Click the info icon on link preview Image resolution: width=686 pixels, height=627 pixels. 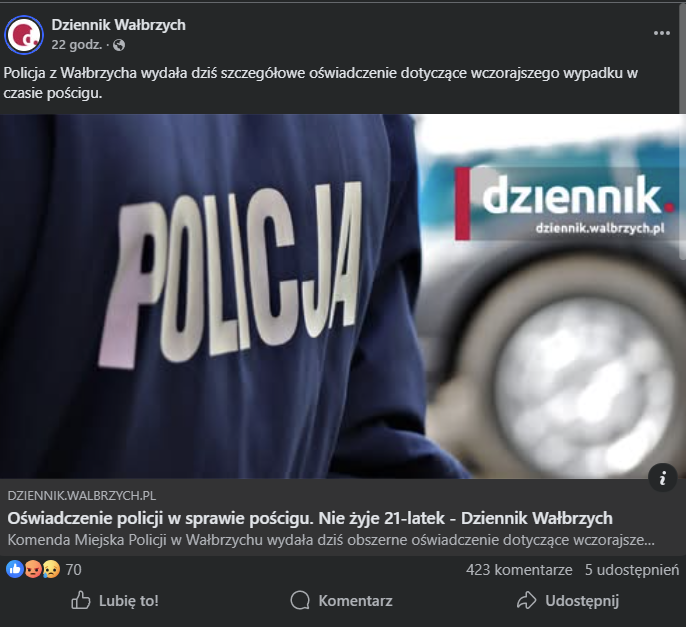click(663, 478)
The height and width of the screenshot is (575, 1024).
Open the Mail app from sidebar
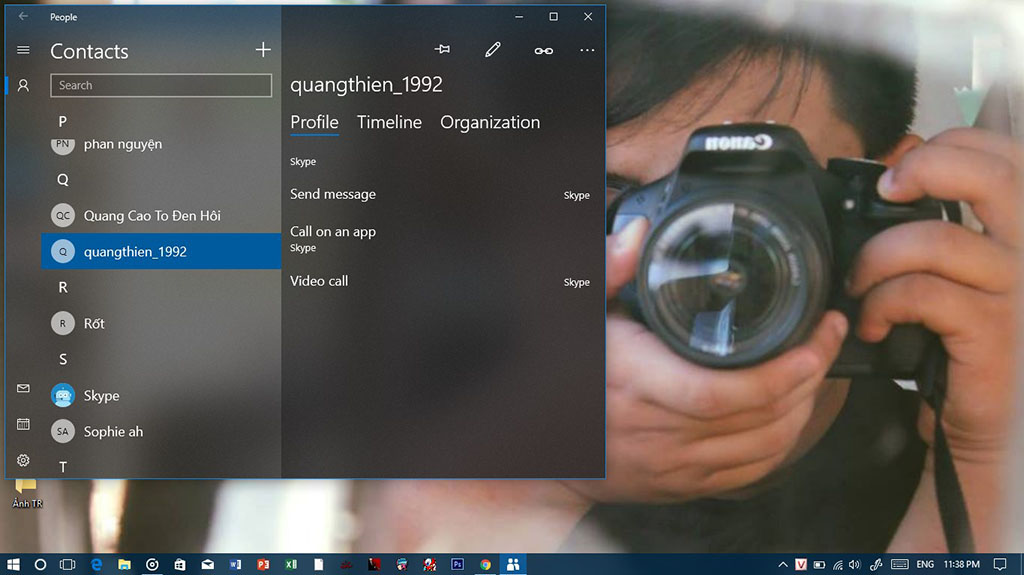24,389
---
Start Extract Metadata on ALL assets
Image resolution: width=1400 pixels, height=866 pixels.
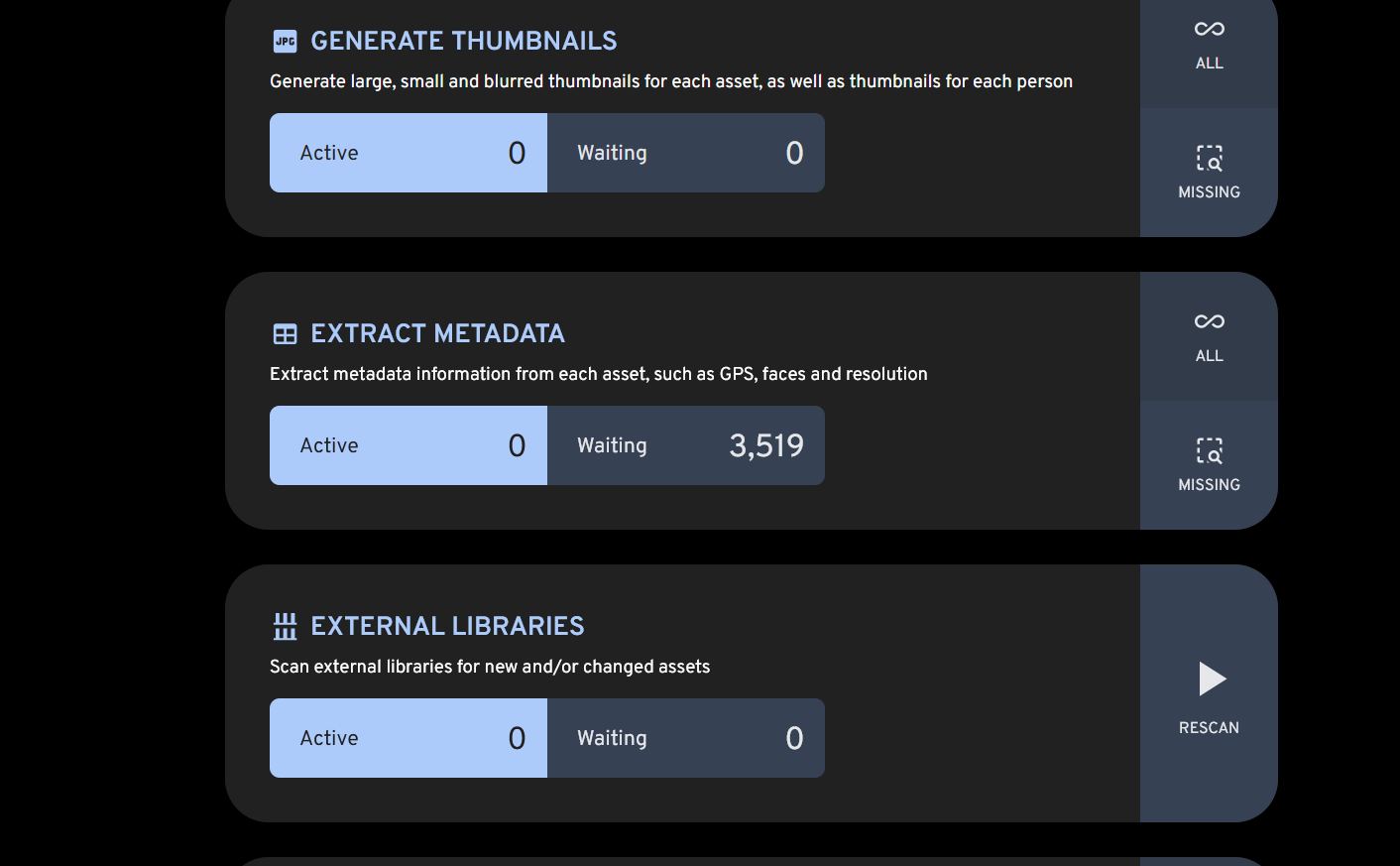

EXERCISE DIRECTIONS: From the records above, print only the lines between the one holding "Start Extract Metadata on ALL assets" and the one holding "Image resolution: width=1400", inclusive, exactly as they stand.

RESPONSE AREA:
Start Extract Metadata on ALL assets
Image resolution: width=1400 pixels, height=866 pixels.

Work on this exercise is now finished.